Important considerations in evaluation include clarifying to students where instructor emphasis lies with respect to the service per se and the demonstration of learning. Thorny issues can arise in certain situations, e.g., where students do an outstanding service assignment per the site supervisor but perform poorly in terms of demonstrated reflection and learning . . . or vice-versa. How then does the faculty grade? In order to avoid such confusion, written communications to students need to clearly delineate expectations and grading criteria.

7. HOW CAN I PREPARE FOR THE DEVELOPMENT OF
SERVICE-LEARNING INTEGRATION?

In the past few years many written materials have become widely available to assist faculty in implementing service-learning. The American Association of Community Colleges (AACC), has many resources, including a service-learning bibliography, Internet references and current research on community college involvement in service-learning, (see Resources).
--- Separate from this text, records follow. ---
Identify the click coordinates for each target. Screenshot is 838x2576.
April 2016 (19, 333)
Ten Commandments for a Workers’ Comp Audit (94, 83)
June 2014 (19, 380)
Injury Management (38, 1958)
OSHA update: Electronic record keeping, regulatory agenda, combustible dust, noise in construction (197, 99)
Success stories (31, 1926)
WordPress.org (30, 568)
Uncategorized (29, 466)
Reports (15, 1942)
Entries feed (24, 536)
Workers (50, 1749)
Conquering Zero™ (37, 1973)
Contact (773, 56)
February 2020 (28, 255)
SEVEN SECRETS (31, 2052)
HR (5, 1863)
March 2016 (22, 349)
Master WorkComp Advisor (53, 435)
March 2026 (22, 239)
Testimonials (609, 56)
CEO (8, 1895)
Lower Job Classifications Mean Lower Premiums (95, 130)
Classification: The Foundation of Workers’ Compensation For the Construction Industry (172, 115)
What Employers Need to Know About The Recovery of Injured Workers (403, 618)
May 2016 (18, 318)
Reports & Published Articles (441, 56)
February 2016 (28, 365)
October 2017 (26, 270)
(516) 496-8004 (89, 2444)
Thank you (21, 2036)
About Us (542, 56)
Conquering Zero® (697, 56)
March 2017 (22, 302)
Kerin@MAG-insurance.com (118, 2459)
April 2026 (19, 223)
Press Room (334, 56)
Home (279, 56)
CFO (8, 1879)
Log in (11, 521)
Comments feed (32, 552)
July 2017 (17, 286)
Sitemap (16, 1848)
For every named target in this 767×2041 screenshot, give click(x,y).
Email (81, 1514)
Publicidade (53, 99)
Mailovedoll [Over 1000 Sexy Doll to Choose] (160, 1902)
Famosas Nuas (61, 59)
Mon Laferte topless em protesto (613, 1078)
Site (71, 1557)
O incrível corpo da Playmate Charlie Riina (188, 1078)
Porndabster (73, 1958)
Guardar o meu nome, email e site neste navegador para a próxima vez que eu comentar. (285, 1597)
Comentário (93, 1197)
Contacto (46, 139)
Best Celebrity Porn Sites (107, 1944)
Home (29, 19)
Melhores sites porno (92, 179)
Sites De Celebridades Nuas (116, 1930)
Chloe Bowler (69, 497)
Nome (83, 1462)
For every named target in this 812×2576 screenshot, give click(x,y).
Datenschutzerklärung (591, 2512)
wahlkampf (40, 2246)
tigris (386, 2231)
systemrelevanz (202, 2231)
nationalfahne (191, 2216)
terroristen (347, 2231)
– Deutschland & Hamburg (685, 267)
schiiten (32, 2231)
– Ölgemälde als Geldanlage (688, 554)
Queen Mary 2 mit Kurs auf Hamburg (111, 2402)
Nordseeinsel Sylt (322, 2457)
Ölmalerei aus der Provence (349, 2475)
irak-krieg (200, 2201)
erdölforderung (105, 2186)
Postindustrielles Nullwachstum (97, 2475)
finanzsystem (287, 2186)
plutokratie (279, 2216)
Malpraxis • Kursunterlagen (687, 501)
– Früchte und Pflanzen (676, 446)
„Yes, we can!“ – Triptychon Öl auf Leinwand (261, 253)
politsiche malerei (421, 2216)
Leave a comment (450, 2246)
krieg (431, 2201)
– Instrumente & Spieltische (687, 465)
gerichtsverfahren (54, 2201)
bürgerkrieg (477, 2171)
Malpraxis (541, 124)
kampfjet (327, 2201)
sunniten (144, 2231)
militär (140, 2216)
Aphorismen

Campus Compact National Center for Community Colleges (the Center) offers technical assistance and resources to advance service-learning on community colleges. The Center provides resources through its Web site (http://www.mc.maricopa.edu/other/engagement/) and recently published three sourcebooks on service-learning integration models, campus-community partnerships, and disciplinary pathways to service-learning. The Center has also implemented The Faculty Role: From the Margin to the Mainstream project that mobilizes service-learning faculty to work with community college campuses in select geographic regions. The Center also sponsors an annual conference specifically for community college faculty, administrators, students, staff, and partners.

If you are a lone voice on campus, find a like-minded colleague for support, and if possible, partner with a staff member from student activities who already has linkages with the external community. Identify other faculty who practice some form of experiential learning already, who volunteer themselves, or who practice collaborative learning. These faculty are more likely to be your allies. Lobby for at least one person to become responsible for helping others to coordinate service-learning programs on campus. Part-time faculty are frequently interested in helping to pilot and coordinate service-learning programs, which incurs minimal costs to the institution.

Finally, give your senior administrators literature on established service-learning programs at other community college campuses which document their successes, including the wider benefits of closer partnering between college and community. If your campus is not a member of AACC and CCNCCC, encourage your president to join, drawing attention to the benefits outlined above, plus grant and mini-grant opportunities to help launch fledgling service-learning programs.